After the switching is done the clerks get the switch ist, revise the track lists, and give new track lists to the yardmaster. He decides when to build the outbound trains, which job will build them, which cars will go on the train, how it will be doubled up and what track it will be built in. He marks up lists and are given to the switch crews.
The crews build the train and give the switch lists to the clerks. The clerks write up the outbound train list and get the waybills together. The yardmaster tells the carmen to inspect the train and tells the dispatch office or crew calleers to call the crew. The carmen inspect the train and tell the yardmaster. The Yardmaster calls the roundhouse than they bring out the power. The operator clears the train orders for the train. The outbound crew reports for duty and gets their lists, bills and orders. They get on the train, the yardmaster tells them what route to take out of the yard.
Repeat as necessary.
Often it was the office for the yardmaster if he wasn't located in another administrative building.
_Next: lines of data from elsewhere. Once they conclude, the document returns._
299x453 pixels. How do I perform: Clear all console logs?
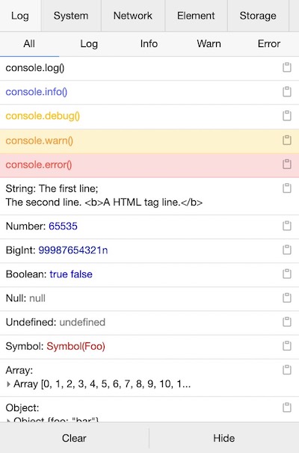[x=74, y=438]
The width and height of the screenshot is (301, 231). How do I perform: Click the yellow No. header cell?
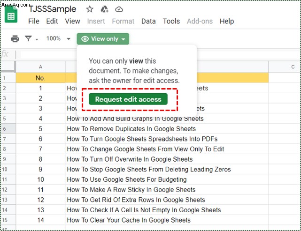point(40,78)
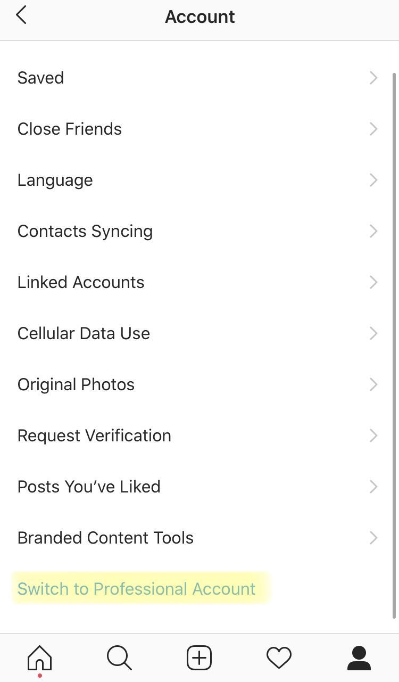Viewport: 399px width, 682px height.
Task: Go to the Home feed tab
Action: pos(40,658)
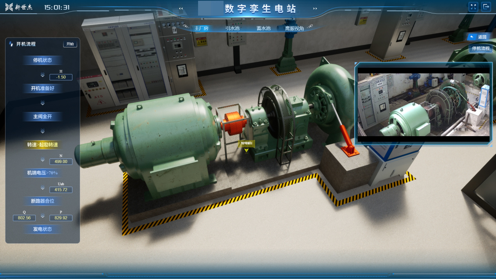
Task: Select the highlighted 转速>起励转速 step
Action: pyautogui.click(x=42, y=145)
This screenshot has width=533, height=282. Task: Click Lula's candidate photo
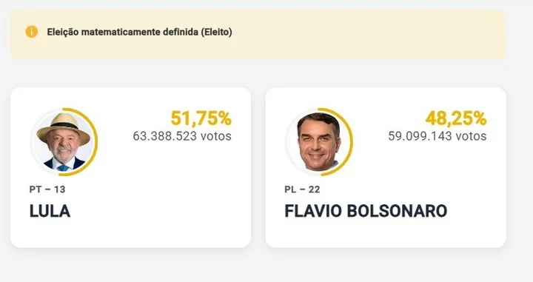[x=64, y=141]
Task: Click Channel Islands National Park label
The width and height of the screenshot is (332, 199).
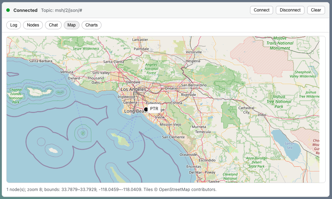Action: (16, 94)
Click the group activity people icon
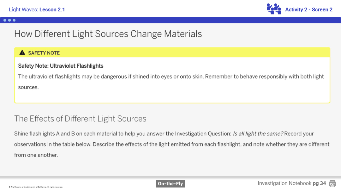This screenshot has height=192, width=341. [274, 9]
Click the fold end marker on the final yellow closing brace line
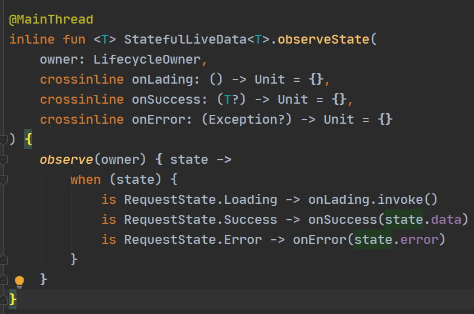Viewport: 474px width, 314px height. pyautogui.click(x=4, y=299)

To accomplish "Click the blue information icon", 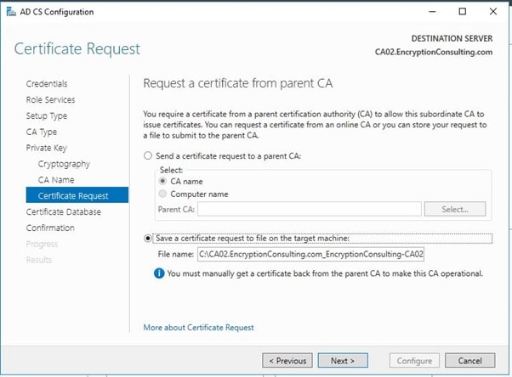I will [x=159, y=273].
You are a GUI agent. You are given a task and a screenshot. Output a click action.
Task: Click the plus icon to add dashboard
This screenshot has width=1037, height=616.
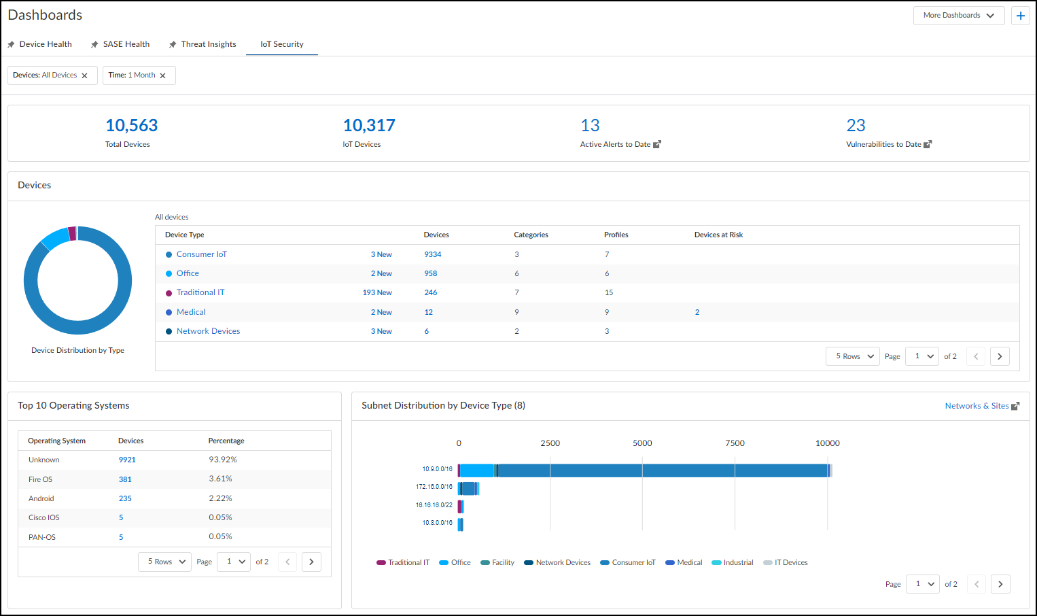point(1020,16)
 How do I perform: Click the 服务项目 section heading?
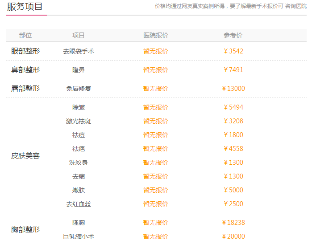[25, 7]
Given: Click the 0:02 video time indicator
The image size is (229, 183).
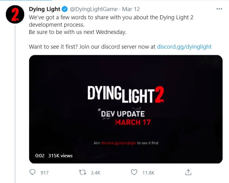Looking at the screenshot, I should point(40,156).
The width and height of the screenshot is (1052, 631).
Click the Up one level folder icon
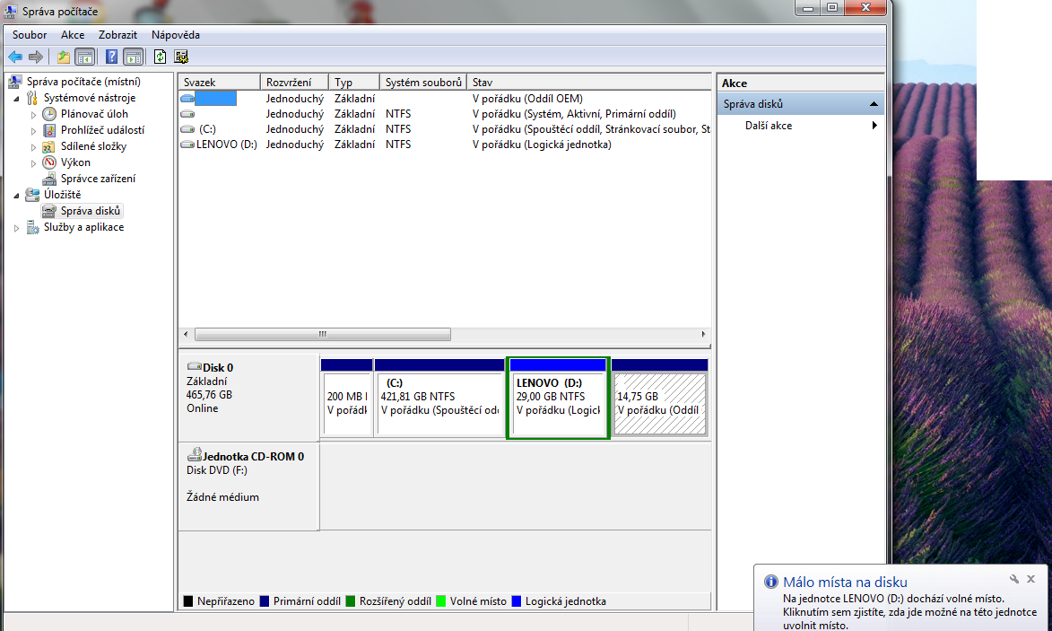click(63, 57)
How about a real example? I can speak for the Wabash at Montpelier, Ohio in the steam era. The Wabash had a west yard office and an east yard office.This was common with a big yard. The offices were a place for an outbound conductor to pick up waybills, a list of cars in the train and perhaps what needed to be switched at the next station out on the line. (As to other switching by road trains out on the main, that info would be relayed by station agents up and down the line to each other by telegraph or by phone and then passed on to the train crew with written messages by hand or included with orders in the hoop on the fly.) The yardmaster also had clerks that who would, for example, track the cars as they came in or just inventory them. At Montpelier, the "car knockers" (car inspectors) had their own building. I have an acquaintance that worked as a clerk for a short while. He did not like walking between the cars in the yard.
dehusman It would look like an empty room. There are no "mechanisms" in yard towers to control switches. Yard switches are all hand operated. Interlocking towers at junctions have mechanisms to control switches, but they are interlockings, not yards. If you want to see those look for pictures of interlocking towers, interlocking machines, or interlocking rodding. Dave H.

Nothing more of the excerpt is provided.